While efficiency can be very helpful in some work environments, we took this and let it influence other aspects of our lives.
It’s either you eat quickly or you miss the next opportunity that just might be in the next corner.
We’ve forgotten how good it is to take time and appreciate every little inch, dip and curve of your lover. We’ve forgotten how slow sex plays a huge role in giving one of the best orgasms of their lives.
So, if you’re here for a loving reminder, read further.
What is Slow Sex?
Bustle defines this in two ways. The first is really being mindful of your sexual experience. Meaning, you take the time to savor every touch you or your partner makes before, during and after actual penetration. The second is literally slowing down your movements from the foreplay to the lovemaking.
When you look at these two definitions, you’ll notice that slow sex doesn’t talk about the physicality alone. It also touches on the emotional side because it recognizes its role in making people feel good beyond measure.
What is the Benefit of Slow Sex?
Let’s hand it over to Medium to describe all the juicy stuff you’re going to get from slow sex.
- It enhances your current level of intimacy because it takes away the need to view orgasm as a result you need to accomplish.
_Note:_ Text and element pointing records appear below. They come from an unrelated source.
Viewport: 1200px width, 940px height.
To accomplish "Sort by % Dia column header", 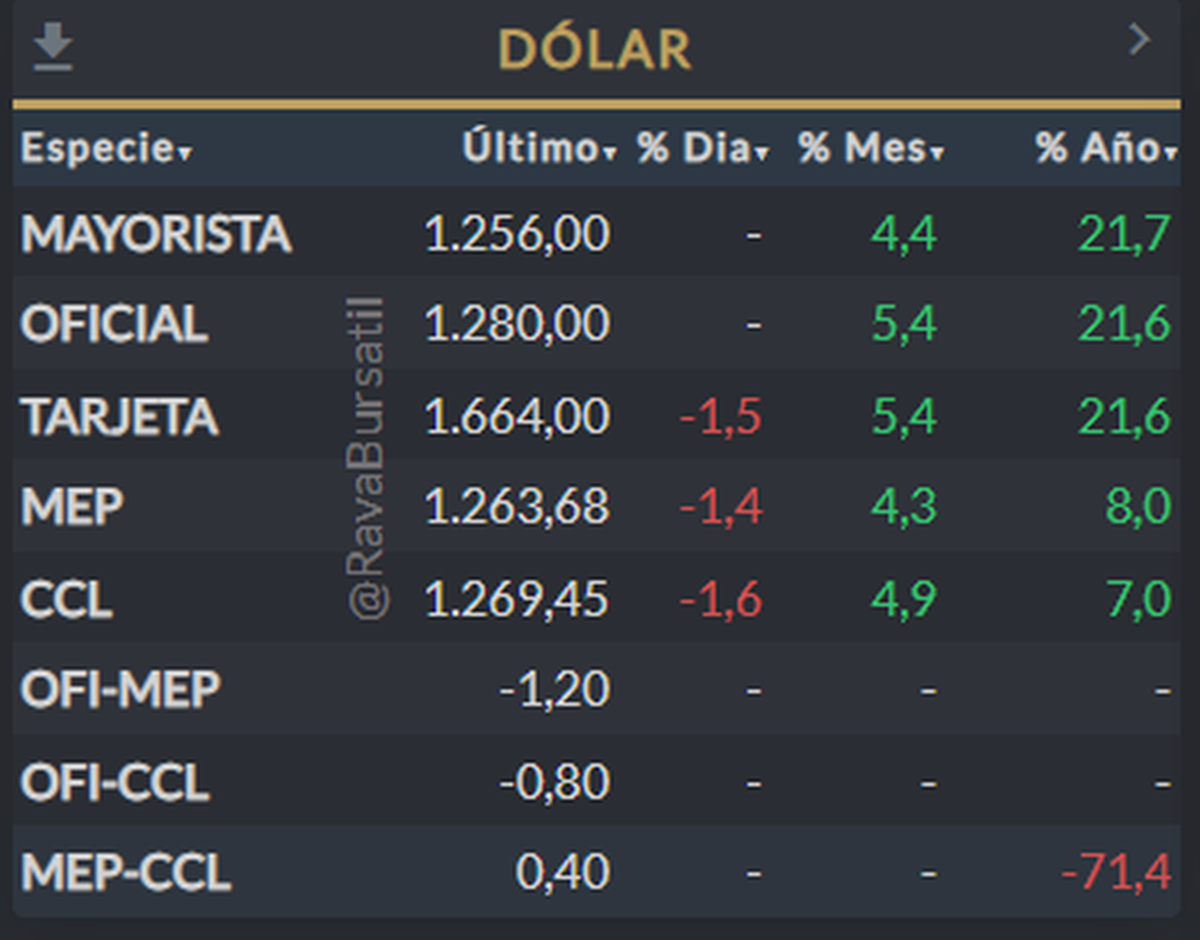I will 704,148.
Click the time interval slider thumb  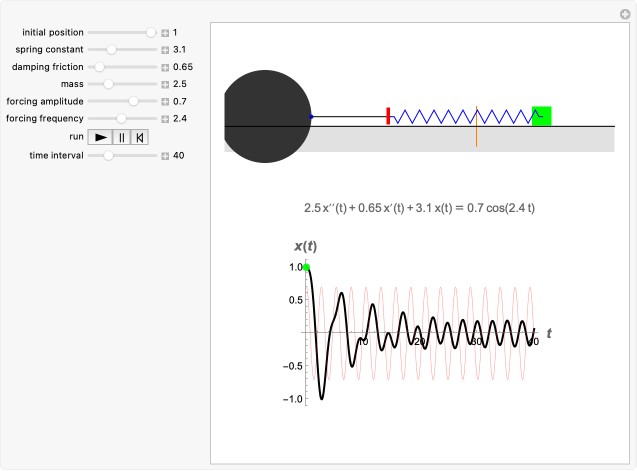point(108,155)
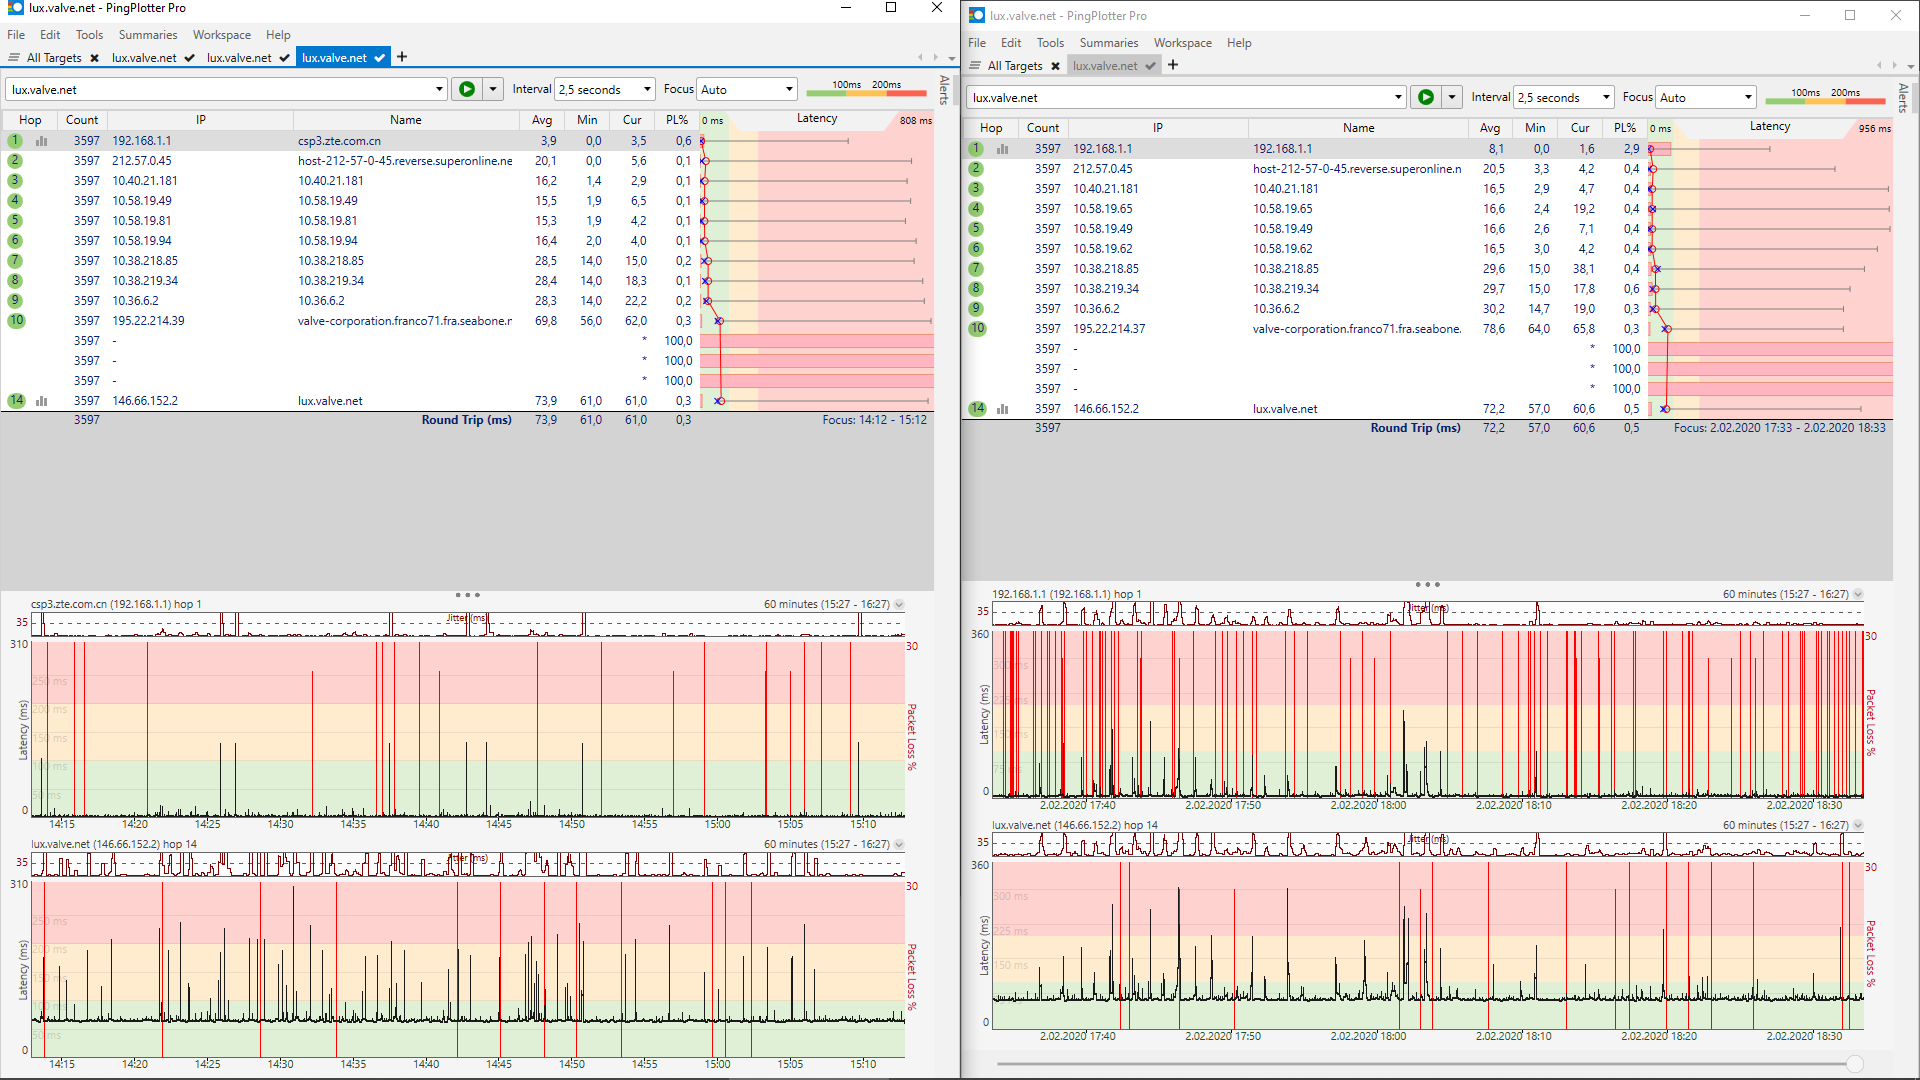Click the checkmark on the right window lux.valve.net tab
Screen dimensions: 1920x1080
click(1151, 66)
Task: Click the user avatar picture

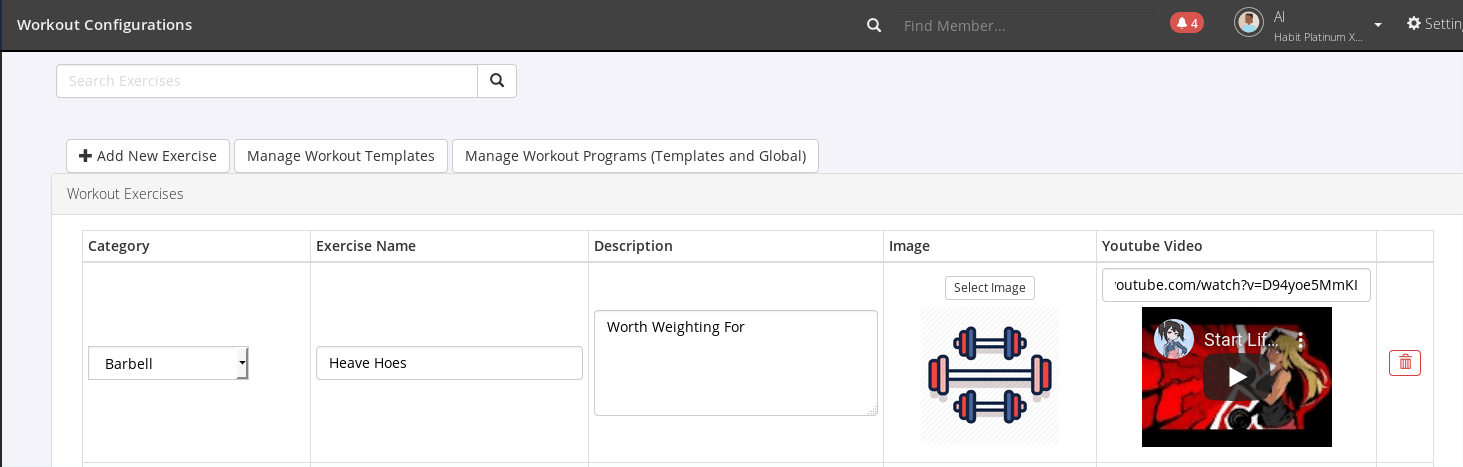Action: tap(1249, 23)
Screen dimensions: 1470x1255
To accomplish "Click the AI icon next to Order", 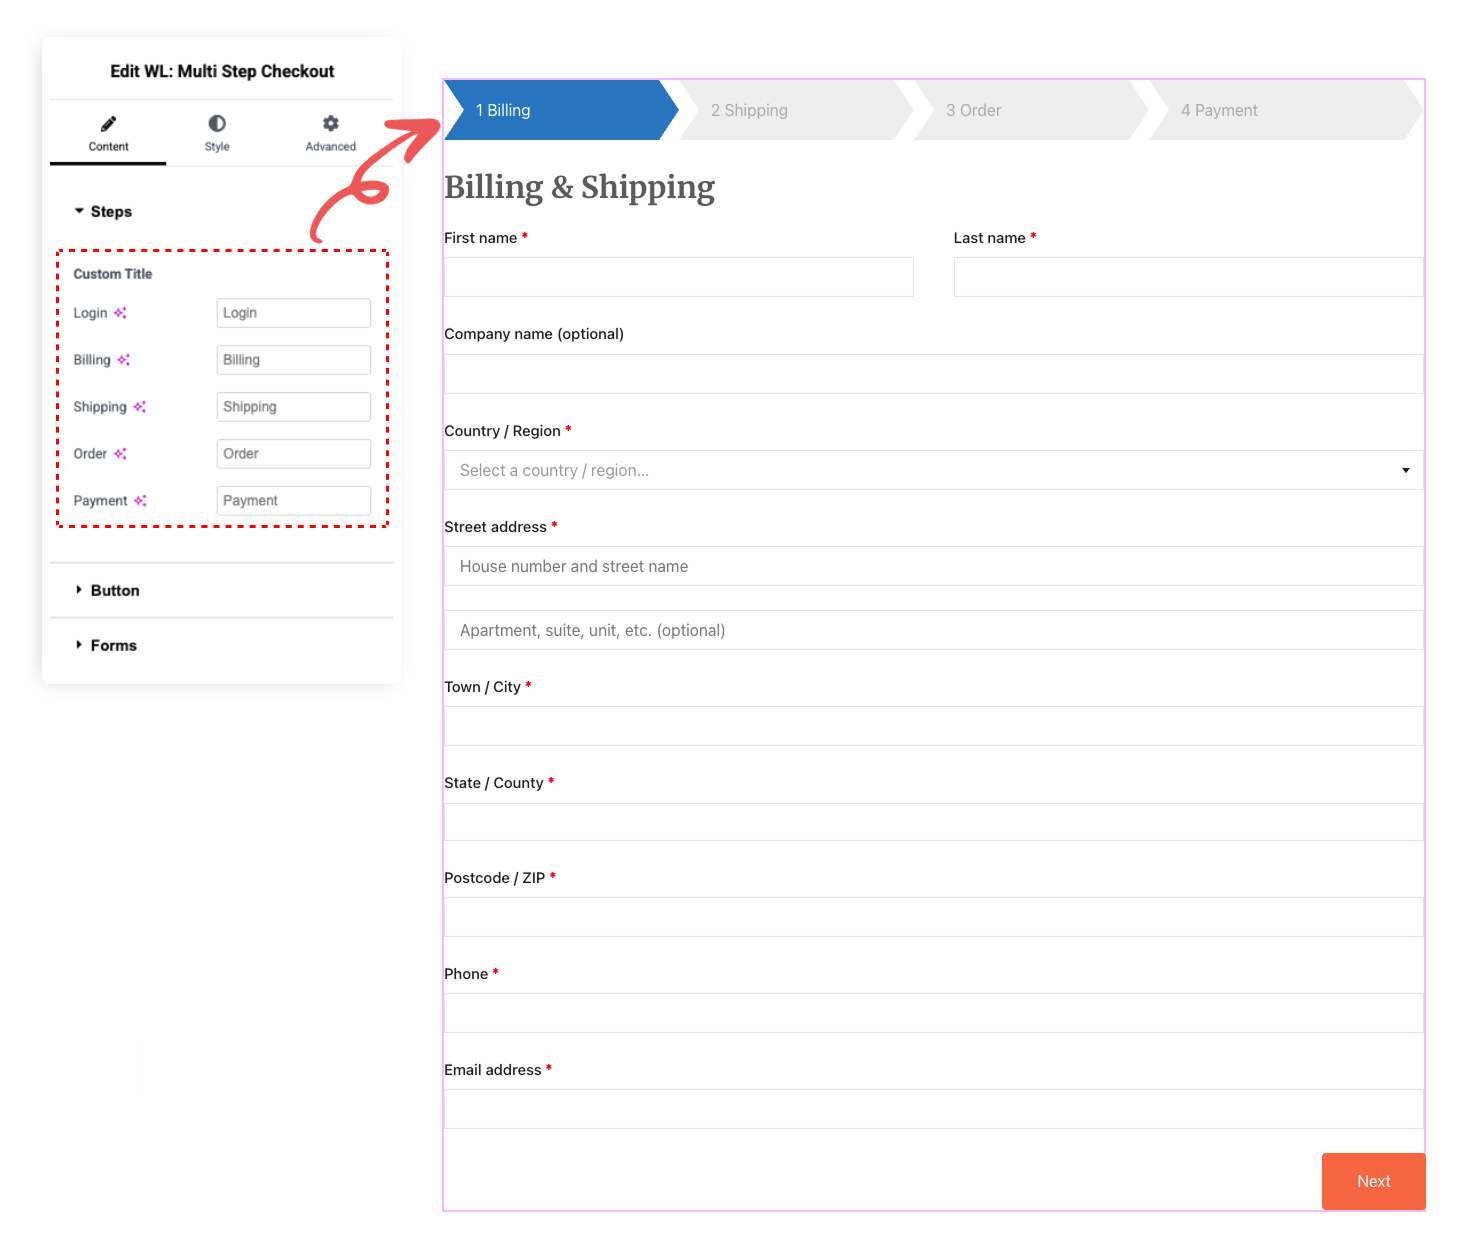I will (x=122, y=454).
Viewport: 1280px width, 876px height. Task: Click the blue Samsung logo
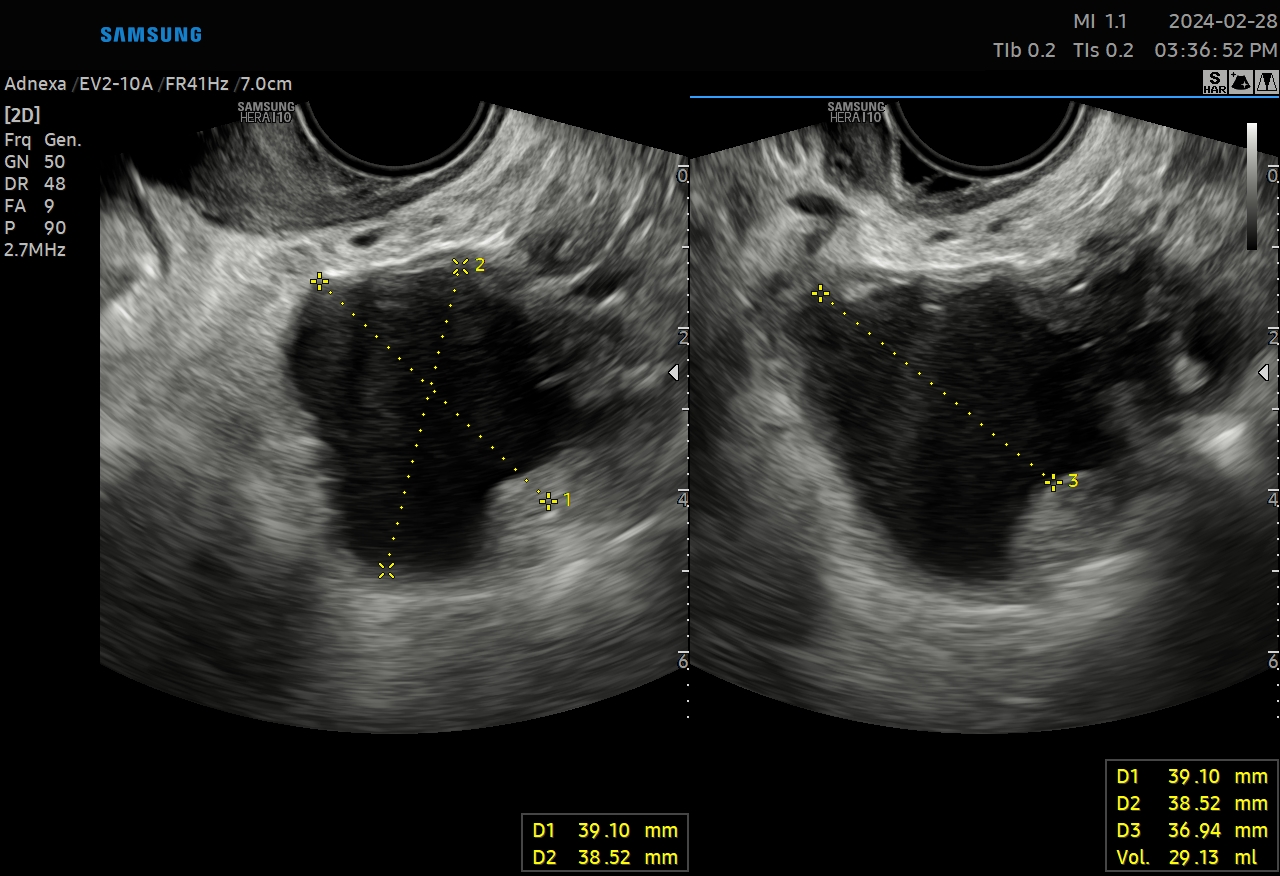(x=151, y=35)
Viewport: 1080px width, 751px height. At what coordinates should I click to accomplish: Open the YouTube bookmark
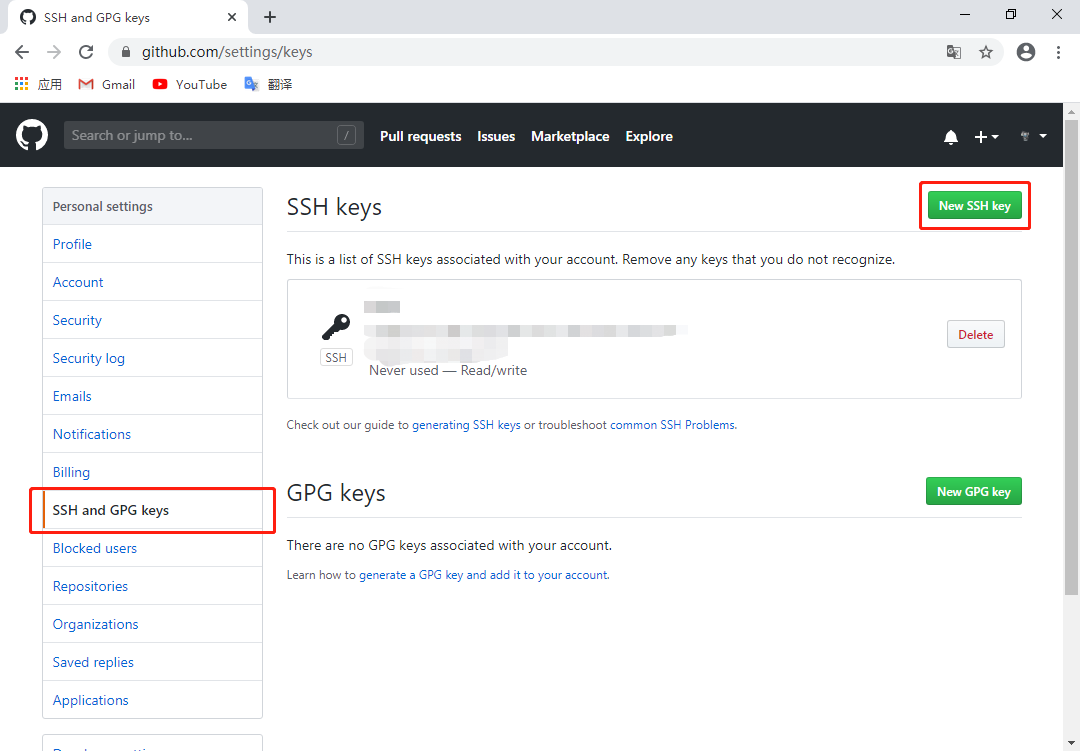(190, 84)
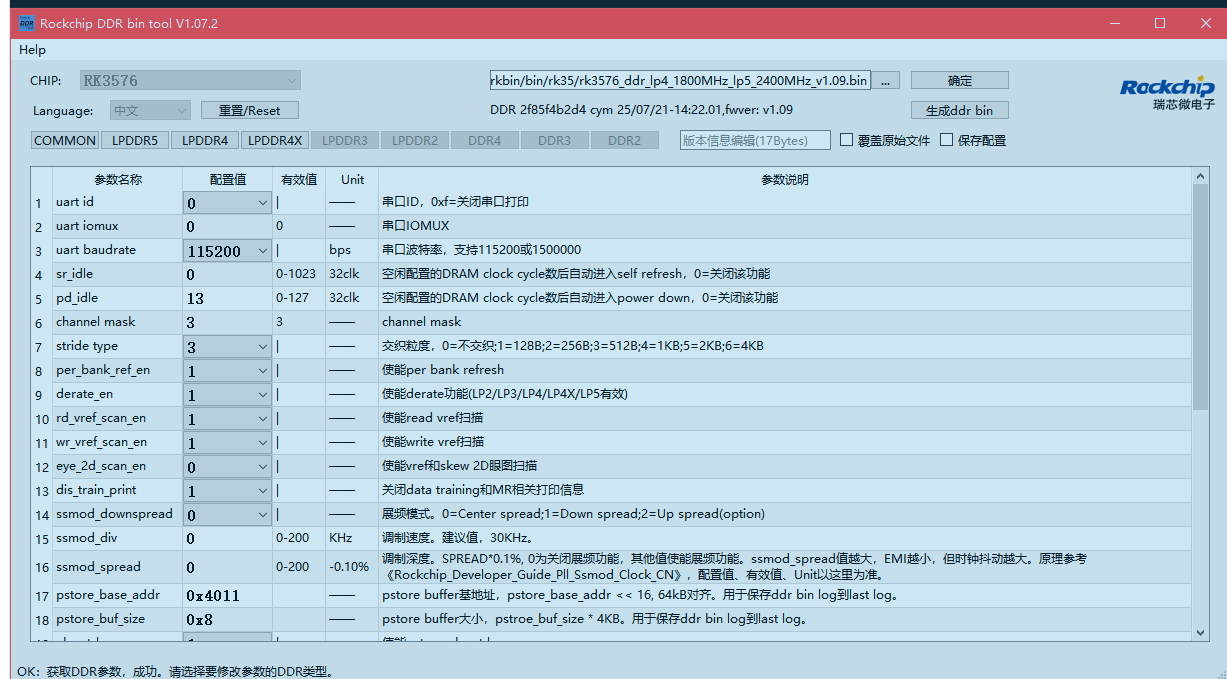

- It gives you an opportunity to be more aware of you and your partner’s emotions and reactions and learn from them. Ultimately teaching you more about what truly pleasures you as a couple.
- It is more pleasurable than fast sex because it gives you more time for pleasure, and to build up on your orgasm. Think about this like edging– saving everything until the moment you burst.
How to have Slow Passionate Sex?
Allow Refinery 29 to guide you:
- Taking it slow begins before the bedroom. You must shift your mindset from chasing results to being intentional with everything you do. Practicing meditation is a good place to start – whether through in-person classes or through mindfulness apps.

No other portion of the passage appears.